Why is this research so important to the public?

This project matters because stroke is one of the leading causes of long-term disability, and many patients struggle to get the most out of their rehabilitation in the U.S. For example, if someone in Pennsylvania has a stroke and is working to walk again, AI can help their therapist capture small signs of progress that might otherwise be missed and ensure their care plan is tailored more precisely.

This project will make sure the right AI is used here and that the implementation of AI in clinical practice is successful and effective. Over time, this means better recovery, fewer hospital visits and a faster return to everyday life. By making therapy more effective and efficient, our work could directly improve the quality of care for thousands of people in Pennsylvania and across the U.S.

A graphic of blue and gold includes portraits of three men and two women
The NIH award research team includes (center) Vice Chair for Research and Assistant Professor Yanshan Wang, (left, top to bottom) Assistant Professor Ahmad P. Tafti and Associate Professor Leming Zhou (Department of Health Information Management), and (right, top to bottom) SHRS Associate Dean for Research and Professor Elizabeth Skidmore and Research Scientist Minmei Shih (Department of Occupational Therapy).
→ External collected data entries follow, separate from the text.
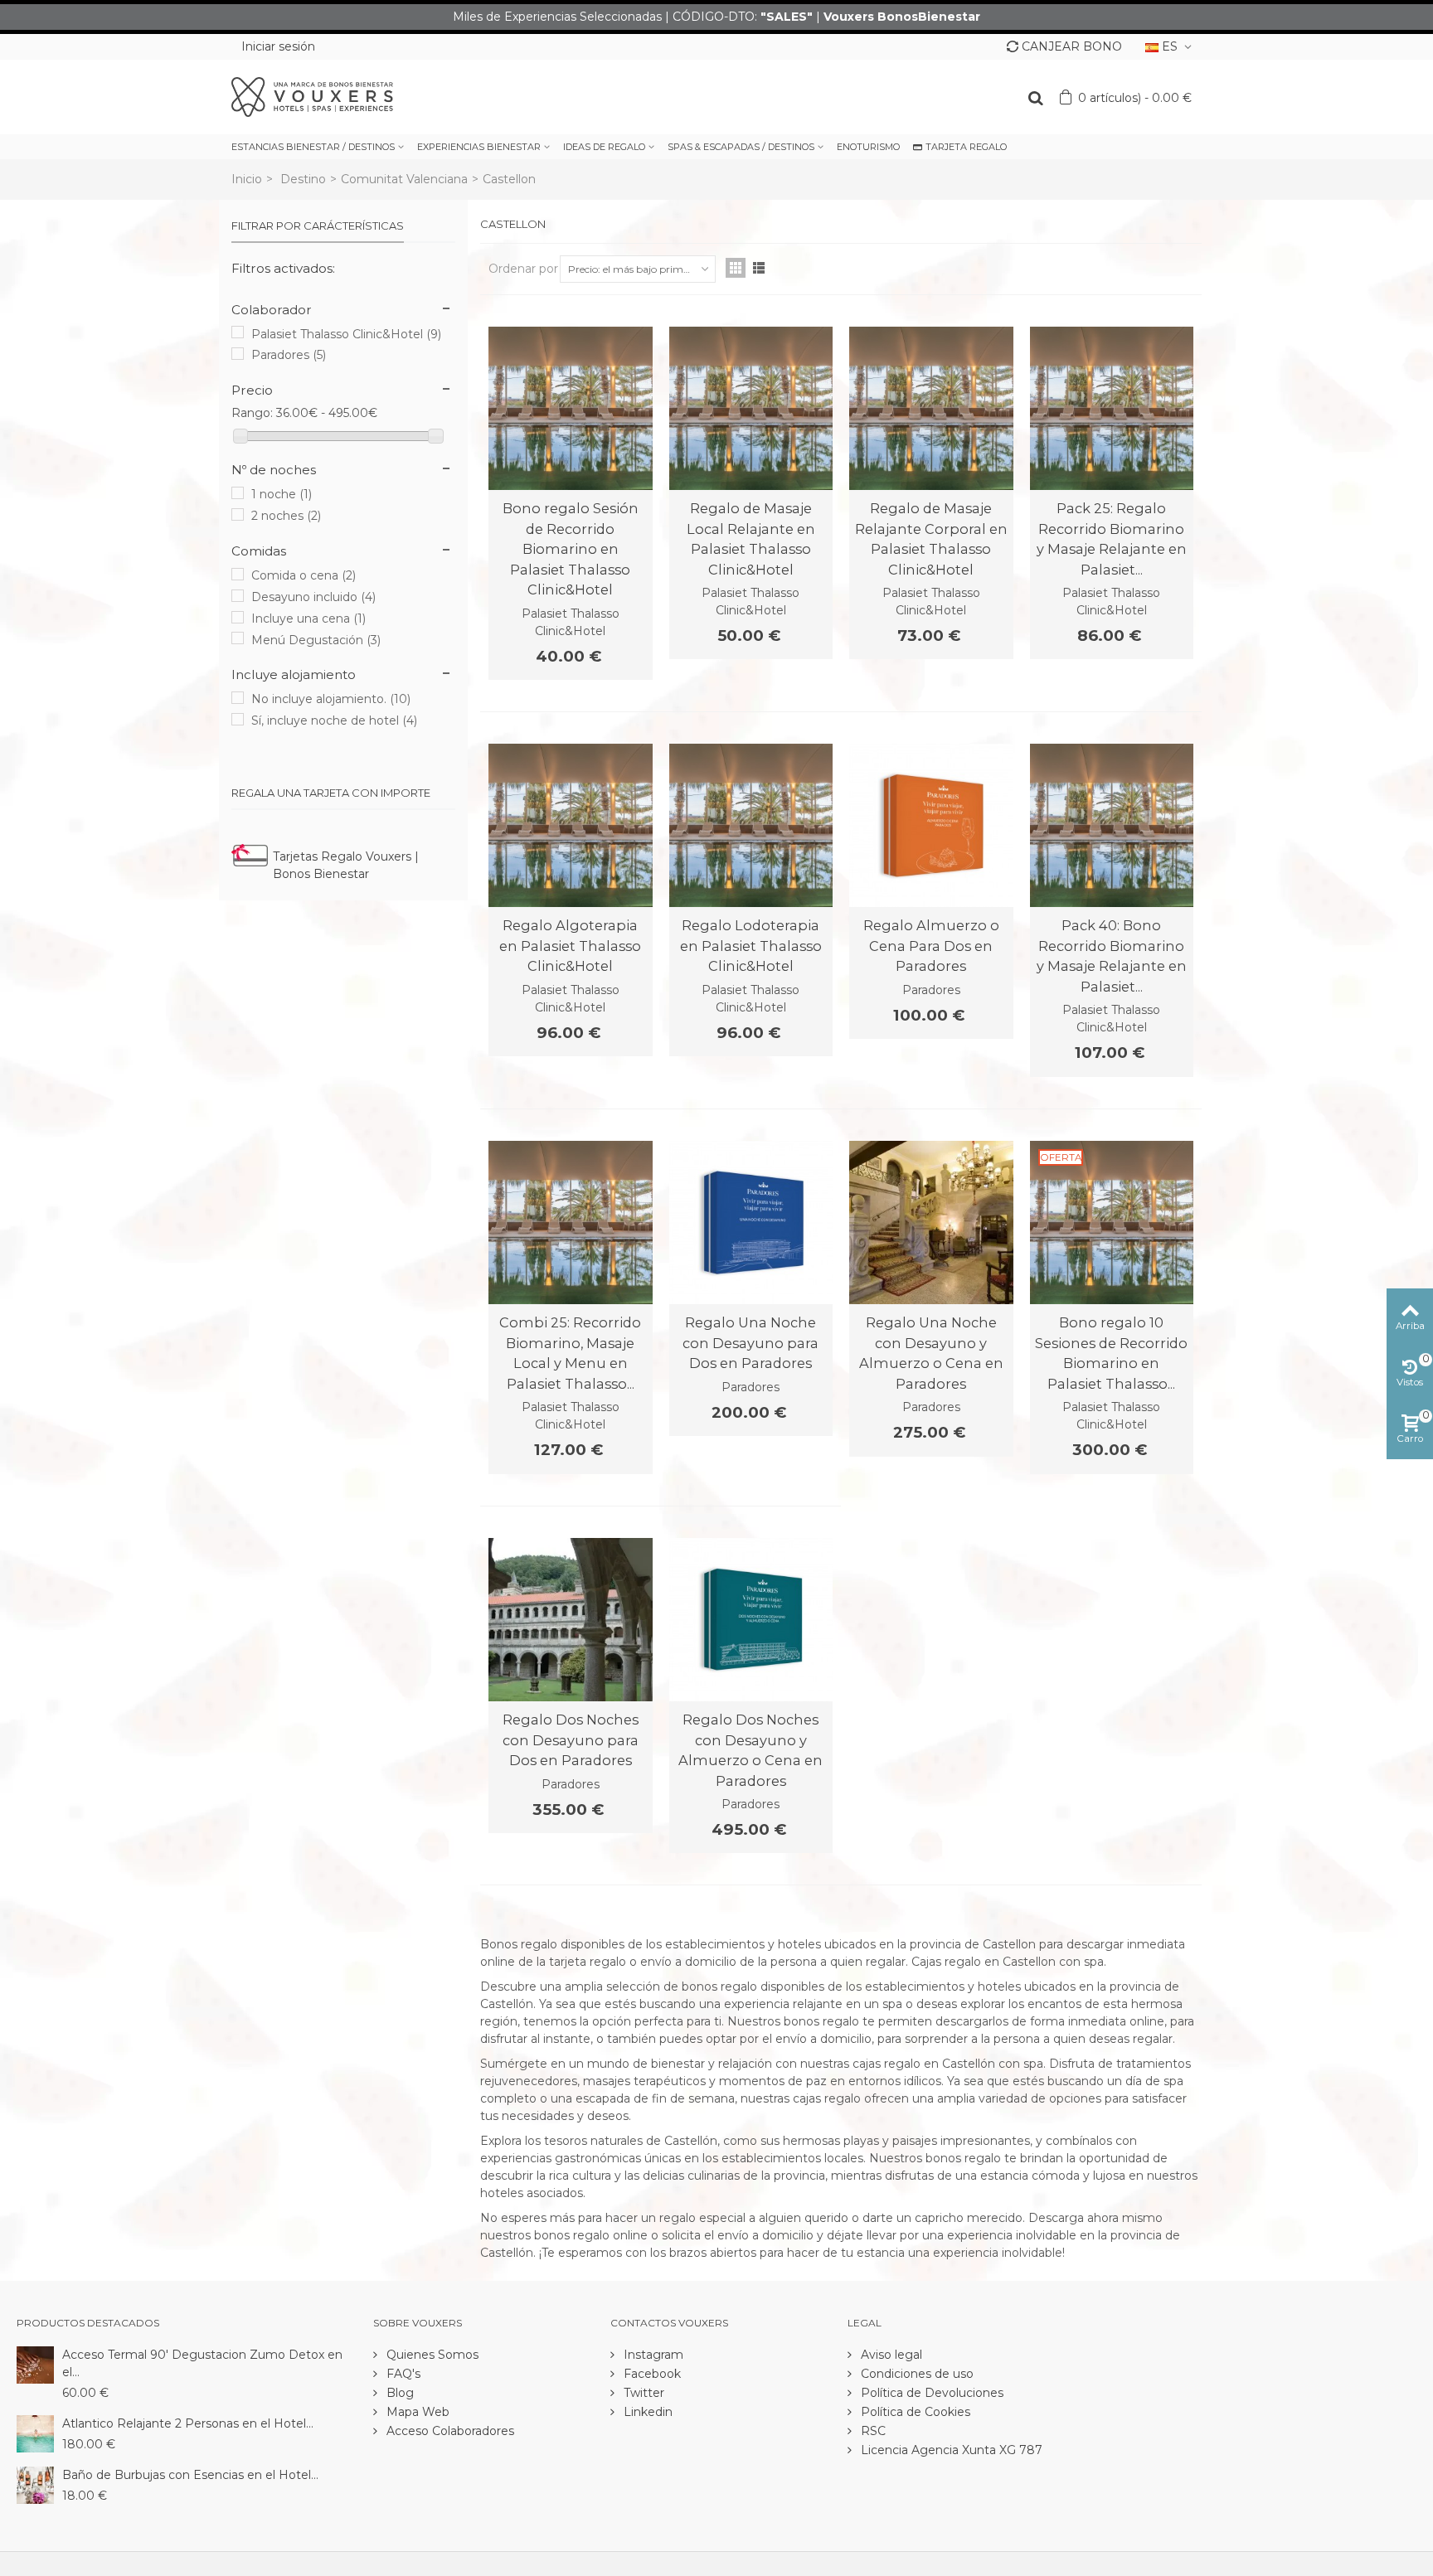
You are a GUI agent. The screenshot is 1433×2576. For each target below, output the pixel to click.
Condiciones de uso (915, 2373)
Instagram (651, 2354)
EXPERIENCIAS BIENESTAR (479, 147)
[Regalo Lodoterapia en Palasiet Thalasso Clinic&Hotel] (751, 826)
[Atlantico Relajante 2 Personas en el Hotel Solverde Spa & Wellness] (35, 2432)
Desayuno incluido (313, 596)
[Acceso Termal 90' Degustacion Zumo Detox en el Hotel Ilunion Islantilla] (35, 2363)
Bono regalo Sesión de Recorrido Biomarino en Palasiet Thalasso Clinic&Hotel (571, 549)
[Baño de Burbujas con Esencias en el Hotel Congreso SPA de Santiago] (35, 2484)
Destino (303, 179)
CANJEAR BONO (1072, 46)
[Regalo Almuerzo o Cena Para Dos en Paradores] (931, 826)
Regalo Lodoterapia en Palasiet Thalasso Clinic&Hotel (751, 945)
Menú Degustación (316, 640)
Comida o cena (303, 575)
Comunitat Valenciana (404, 179)
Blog (398, 2392)
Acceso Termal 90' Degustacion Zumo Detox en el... (202, 2363)
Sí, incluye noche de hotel (334, 720)
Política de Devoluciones (930, 2392)
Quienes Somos (430, 2354)
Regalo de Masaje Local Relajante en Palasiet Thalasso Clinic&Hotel (751, 538)
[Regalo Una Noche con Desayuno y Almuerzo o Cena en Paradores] (931, 1223)
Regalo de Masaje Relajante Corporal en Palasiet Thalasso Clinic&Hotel (931, 538)
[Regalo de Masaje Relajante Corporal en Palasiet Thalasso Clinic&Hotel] (931, 409)
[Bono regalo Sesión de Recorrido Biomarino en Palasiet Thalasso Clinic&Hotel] (570, 409)
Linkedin (646, 2411)
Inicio (246, 179)
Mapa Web (416, 2411)
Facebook (650, 2373)
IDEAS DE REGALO (604, 147)
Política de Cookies (913, 2411)
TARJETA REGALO (966, 147)
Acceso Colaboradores (448, 2430)
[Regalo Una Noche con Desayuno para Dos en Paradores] (751, 1223)
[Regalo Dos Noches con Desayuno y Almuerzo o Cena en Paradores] (751, 1620)
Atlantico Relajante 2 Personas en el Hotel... (187, 2423)
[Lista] (759, 268)
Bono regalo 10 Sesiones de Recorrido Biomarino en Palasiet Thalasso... (1111, 1352)
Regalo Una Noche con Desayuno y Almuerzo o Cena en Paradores (931, 1352)
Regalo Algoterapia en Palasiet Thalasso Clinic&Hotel (570, 945)
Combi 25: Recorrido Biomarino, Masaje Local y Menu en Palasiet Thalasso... (570, 1352)
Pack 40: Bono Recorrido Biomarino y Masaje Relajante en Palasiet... (1112, 955)
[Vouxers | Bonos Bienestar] (312, 96)
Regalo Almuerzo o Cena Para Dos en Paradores (931, 945)
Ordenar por (523, 268)
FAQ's (401, 2373)
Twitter (642, 2392)
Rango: (252, 412)
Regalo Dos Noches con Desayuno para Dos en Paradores (571, 1739)
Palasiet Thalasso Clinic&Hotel (346, 334)
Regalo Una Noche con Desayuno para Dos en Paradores (750, 1342)
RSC (871, 2430)
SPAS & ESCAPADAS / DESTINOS (741, 147)
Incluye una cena (308, 618)
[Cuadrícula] (736, 268)
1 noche (281, 494)
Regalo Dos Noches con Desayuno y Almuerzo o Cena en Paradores (750, 1749)
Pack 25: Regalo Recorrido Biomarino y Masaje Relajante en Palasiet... (1112, 538)
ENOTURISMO (868, 147)
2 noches (286, 515)
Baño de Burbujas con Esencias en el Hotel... (190, 2474)
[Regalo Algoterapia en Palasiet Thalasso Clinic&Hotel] (570, 826)
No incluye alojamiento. (330, 698)
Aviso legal (889, 2354)
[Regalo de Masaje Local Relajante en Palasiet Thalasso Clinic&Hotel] (751, 409)
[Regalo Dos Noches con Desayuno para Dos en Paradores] (570, 1620)
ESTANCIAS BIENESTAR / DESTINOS (313, 147)
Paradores (288, 354)
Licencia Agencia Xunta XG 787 (949, 2450)
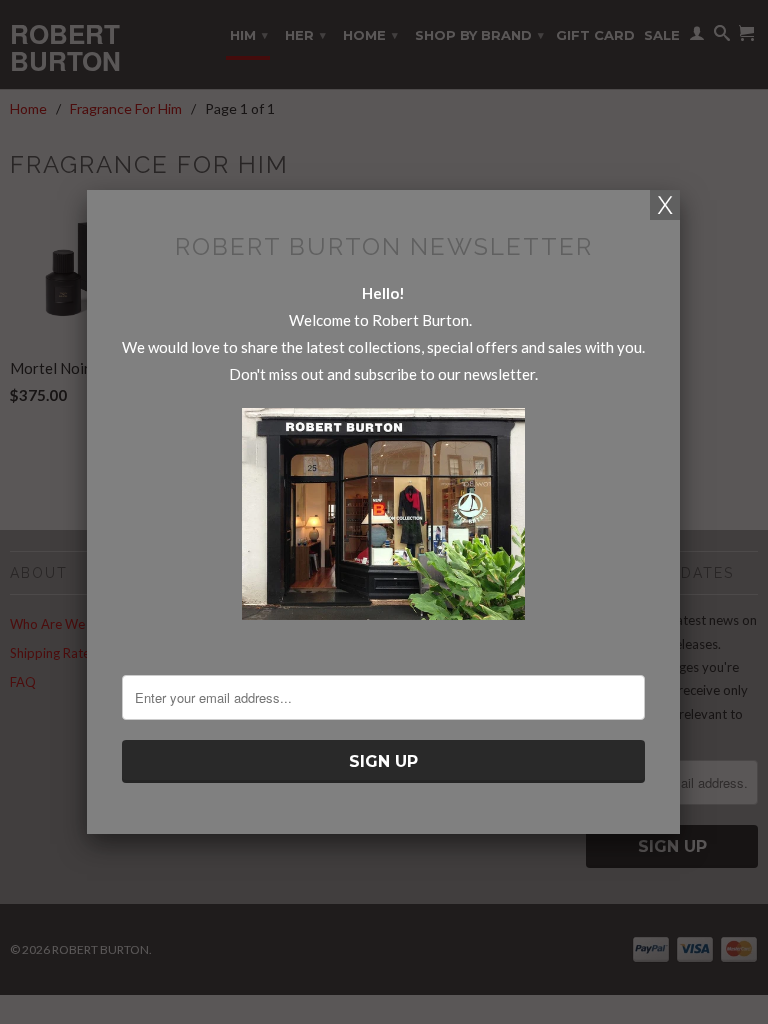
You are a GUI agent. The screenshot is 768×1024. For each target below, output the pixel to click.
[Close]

How will students be involved in the research?

We have Rehabilitation Science PhD student-researchers who are concentrating in health informatics and will play an important role in analyzing data, testing AI models and working with clinicians to understand AI applications in rehabilitation setting to advance therapy care. By assisting on the project, they will learn cutting-edge skills in AI and implementation science while also seeing how AI technology can directly improve patient care. This experience will prepare them for careers in health care AI, giving them valuable training that bridges AI and health care.

What makes doing this research at Pitt so unique?

We have a unique dataset of rehabilitation video recordings from Dr. Skidmore’s previous studies which makes this research possible to study how AI could be used to enhance rehabilitation therapy care and how AI can be best implemented in the rehabilitation setting.

In addition, Pitt has great environment to support research. This project was originally funded by the University of Pittsburgh Clinical and Translational Science Institute (CTSI) Exploring Existing Data Resources Rapid Pilot Award, which makes it possible for us to collect preliminary data and results and finally prepare the R01 grant applications. Without this preliminary support from Pitt CTSI, this project will not be possible.

What excites you the most about this project?

What excites me most is the opportunity to implement AI in real world clinical practice and to bring AI directly into the hands of therapists. This will make their work better and easier, and ultimately make patients’ recovery better.

On a personal level, I am inspired by how stroke survivors fight every day to regain their independence. If our work can make therapy sessions more effective and ensure that progress is tracked more carefully, then we are helping patients and their families in very real ways. That possibility motivates me every day.